That said, "Olympia" is dedicated not to the Hitler Youth but "to the heroism and glory of the youth of the world." And as events turned out, the film saluted athletic heroes who undercut the Nazis' Aryan mystique. Jesse Owens, the black sprinter and broad jumper from Ohio State, and Kitei Son, the Korean marathon man who competed for Japan, were hemispheres away from any blue-eyed, blond-haired mold.

At the end of the film's first half, "The Festival of Nations," the men's pole-vaulting competition stretches out well into the night and Riefenstahl holds the camera up to the high bar as vaulter after vaulter ratchets over it, as if she's frozen in amazement. In the famous diving scene near the end of the second half, "The Festival of Beauty," the spiraling architecture of Riefenstahl's editing engulfs viewers in a never-ending free-fall.

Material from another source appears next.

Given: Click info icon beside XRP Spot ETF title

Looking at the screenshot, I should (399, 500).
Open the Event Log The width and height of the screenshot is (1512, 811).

Yet within and without these pyrotechnical displays, "Olympia" conveys a sense of athletes as individual artists, their accomplishments as personal peaks. Whichever Nazi set Riefenstahl loose in the midst of so much trim and vibrant flesh acted like an inspired producer. Stories about her on-set liaisons were legion -- and "Olympia" was no exception. The effect of Riefenstahl's sensualism is to imbue sports with an adolescent wonder. Watching the competitors through her enraptured eye proves to be a turn-on.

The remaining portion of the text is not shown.